Zekkyō Gakkyū (絶叫学級) is a Japanese manga series written and illustrated by Emi Ishikawa, and was serialized in Shueisha's Ribon magazine from September 2008 to February 2015. The format was a collection of horror-themed short stories that were presented by a ghost girl named Yomi. It is licensed in France by Tonkam. A live-action film adaptation was released in Japanese theaters in June 2013. A sequel manga titled Zekkyō Gakkyū: Tensei began serialization in the same magazine in June 2015.

==Characters==
- Yomi

- Kana Araki

- Rio Takamizawa

- Erika Katori

- Makoto Hosaka

- Akira Gotō

==Media==
===Manga===
Written and illustrated by Emi Ishikawa, Zekkyō Gakkyū was serialized in Shueisha's Ribon magazine from September 3, 2008, to February 3, 2015. The series' chapters were collected into twenty tankōbon volumes released from January 15, 2009, to March 13, 2015.

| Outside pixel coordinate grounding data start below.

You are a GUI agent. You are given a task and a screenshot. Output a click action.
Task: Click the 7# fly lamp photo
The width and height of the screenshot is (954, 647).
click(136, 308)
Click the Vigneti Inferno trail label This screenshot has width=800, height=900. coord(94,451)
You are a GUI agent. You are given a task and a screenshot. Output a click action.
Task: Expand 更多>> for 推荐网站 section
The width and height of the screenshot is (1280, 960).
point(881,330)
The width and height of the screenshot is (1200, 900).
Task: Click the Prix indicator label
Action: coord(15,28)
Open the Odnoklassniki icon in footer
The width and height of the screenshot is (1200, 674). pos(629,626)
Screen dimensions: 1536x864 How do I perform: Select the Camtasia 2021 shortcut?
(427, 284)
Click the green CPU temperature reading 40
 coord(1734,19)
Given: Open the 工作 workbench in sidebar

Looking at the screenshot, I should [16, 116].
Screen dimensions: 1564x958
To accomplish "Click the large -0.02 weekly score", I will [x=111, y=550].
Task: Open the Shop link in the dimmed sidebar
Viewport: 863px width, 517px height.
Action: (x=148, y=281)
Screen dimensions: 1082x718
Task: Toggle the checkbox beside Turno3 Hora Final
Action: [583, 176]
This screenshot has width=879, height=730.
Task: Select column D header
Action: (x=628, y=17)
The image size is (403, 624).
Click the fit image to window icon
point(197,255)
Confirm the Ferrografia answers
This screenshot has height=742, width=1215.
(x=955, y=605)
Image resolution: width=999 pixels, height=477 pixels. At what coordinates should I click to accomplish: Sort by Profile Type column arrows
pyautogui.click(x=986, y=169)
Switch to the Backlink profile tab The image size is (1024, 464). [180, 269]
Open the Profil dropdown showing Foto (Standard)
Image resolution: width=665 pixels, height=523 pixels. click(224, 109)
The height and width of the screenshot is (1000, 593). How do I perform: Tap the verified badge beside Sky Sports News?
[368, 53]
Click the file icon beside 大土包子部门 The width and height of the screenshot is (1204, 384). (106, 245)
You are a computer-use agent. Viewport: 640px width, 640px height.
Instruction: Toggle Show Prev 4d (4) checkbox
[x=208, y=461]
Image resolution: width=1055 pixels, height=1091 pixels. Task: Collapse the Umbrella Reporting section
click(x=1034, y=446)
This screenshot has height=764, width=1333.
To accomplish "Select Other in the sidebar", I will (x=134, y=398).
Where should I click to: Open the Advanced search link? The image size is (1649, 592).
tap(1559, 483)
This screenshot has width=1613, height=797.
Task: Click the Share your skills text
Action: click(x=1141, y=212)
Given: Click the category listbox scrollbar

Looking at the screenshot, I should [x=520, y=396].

A sequel manga, titled Zekkyō Gakkyū: Tensei, began serialization in the same magazine on June 3, 2015.

====Volumes====

| No. | Release date | ISBN |
|---|---|---|
| 1 | January 15, 2009 | 978-4-08-856864-5 |
| 2 | May 15, 2009 | 978-4-08-856887-4 |
| 3 | October 15, 2009 | 978-4-08-867016-4 |
| 4 | March 15, 2010 | 978-4-08-867043-0 |
| 5 | July 15, 2010 | 978-4-08-867064-5 |
| 6 | November 15, 2010 | 978-4-08-867084-3 |
| 7 | February 15, 2011 | 978-4-08-867098-0 |
| 8 | June 15, 2011 | 978-4-08-867124-6 |
| 9 | October 14, 2011 | 978-4-08-867146-8 |
| 10 | February 15, 2012 | 978-4-08-867175-8 |
| 11 | May 15, 2012 | 978-4-08-867200-7 |
| 12 | October 15, 2012 | 978-4-08-867226-7 |
| 13 | February 15, 2013 | 978-4-08-867250-2 |
| 14 | June 14, 2013 | 978-4-08-867274-8 |
| 15 | July 12, 2013 | 978-4-08-867276-2 |
| 16 | November 15, 2013 | 978-4-08-867296-0 |
| 17 | February 14, 2014 | 978-4-08-867313-4 |
| 18 | June 13, 2014 | 978-4-08-867325-7 |
| 19 | October 15, 2014 | 978-4-08-867341-7 |
| 20 | March 13, 2015 | 978-4-08-867358-5 |

====Zekkyō Gakkyū: Tensei====

| No. | Release date | ISBN |
|---|---|---|
| 1 | October 23, 2015 | 978-4-08-867392-9 |
| 2 | March 25, 2016 | 978-4-08-867409-4 |
| 3 | August 25, 2016 | 978-4-08-867427-8 |
| 4 | January 25, 2017 | 978-4-08-867442-1 |
| 5 | June 23, 2017 | 978-4-08-867464-3 |
| 6 | October 25, 2017 | 978-4-08-867477-3 |
| 7 | April 25, 2018 | 978-4-08-867496-4 |
| 8 | September 25, 2018 | 978-4-08-867515-2 |
| 9 | February 25, 2019 | 978-4-08-867537-4 |
| 10 | July 25, 2019 | 978-4-08-867555-8 |
| 11 | February 25, 2020 | 978-4-08-867577-0 |
| 12 | August 25, 2020 | 978-4-08-867591-6 |
| 13 | December 24, 2020 | 978-4-08-867608-1 |
| 14 | February 25, 2021 | 978-4-08-867617-3 |
| 15 | June 24, 2021 | 978-4-08-867626-5 |
| 16 | November 25, 2021 | 978-4-08-867638-8 |
| 17 | March 25, 2022 | 978-4-08-867657-9 |
| 18 | July 25, 2022 | 978-4-08-867674-6 |
| 19 | November 25, 2022 | 978-4-08-867689-0 |
| 20 | March 24, 2023 | 978-4-08-867709-5 |
| 21 | October 25, 2023 | 978-4-08-867736-1 |
| 22 | April 24, 2024 | 978-4-08-867752-1 |
| 23 | September 25, 2024 | 978-4-08-867770-5 |
| 24 | March 25, 2025 | 978-4-08-867794-1 |

===Live-action film===
A live-action film adaptation was released on June 14, 2013.

===Other===
In 2010, the series was given a "vomic" (voiceover comic) that starred Tomomi Kasai, Moeno Nitō, Haruka Ishida, and Reina Fujie, who are members of the Japanese idol group AKB48.

==Reception==
It won the award for Best Children's Manga at the 59th Shogakukan Manga Awards.